Xavier Escura Dalmau

fríos, sin saber exactamente qué méritos atribuirle, por mucho que insistiera y se empeñara Bor. Mientras hablaban y gesticulaban con viveza no dejaban de controlar el límite del bosque, las márgenes del camino y el horizonte por todos lados. Los seis cazadores sujetaban ahora las jabalinas con sus manos. Cualquier desplazamiento, por breve que fuera, representaba un riesgo, y el instinto no les permitía bajar nunca la guardia. Una de las principales amenazas lo constituían los grandes depredadores carnívoros, como aquella gran hiena manchada que, sentada a suficiente distancia, allá donde empezaba el bosque, les observaba fijamente. Sabían que de entrada no entrañaba un peligro, pero eso no era óbice para que la vigilaran de soslayo, constantemente, con una tensión inconsciente que les hacía agarrarse a sus lanzas, atentos al más mínimo indicio de acción de la bestia.

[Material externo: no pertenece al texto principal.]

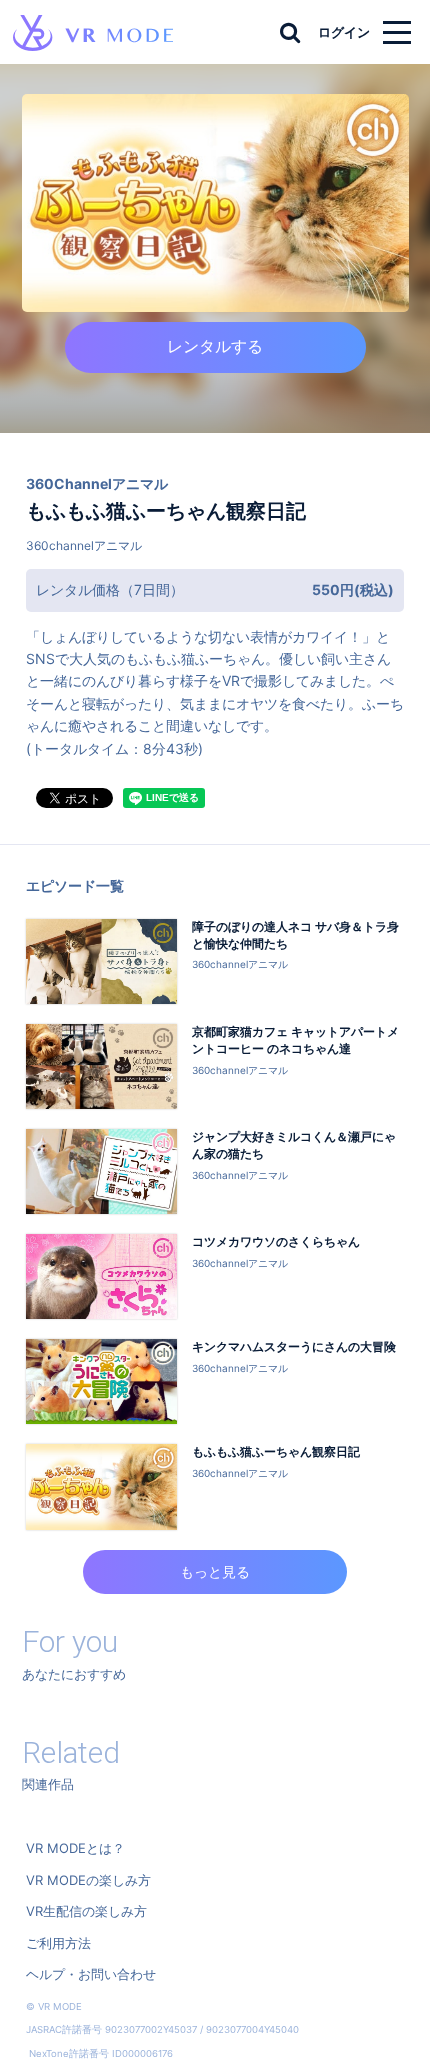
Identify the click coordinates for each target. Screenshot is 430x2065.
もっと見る (215, 1571)
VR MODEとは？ (75, 1848)
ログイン (344, 32)
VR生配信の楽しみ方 (86, 1911)
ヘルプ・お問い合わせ (91, 1974)
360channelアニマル (84, 545)
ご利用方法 (58, 1943)
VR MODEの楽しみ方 (88, 1880)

No obstante, que el animal se exhibiera con aquella actitud indolente era una ostensible declaración de ausencia de amenaza. Otra cosa bien distinta sería si volvieran de caza. Pero el mismo carroñero sabía que éste no era el caso. La hiena no albergaba, pues, el más mínimo interés por la carga mineral que transportaban aquellos humanos que, desde hacía mucho rato, había estado observando con curiosidad menguante.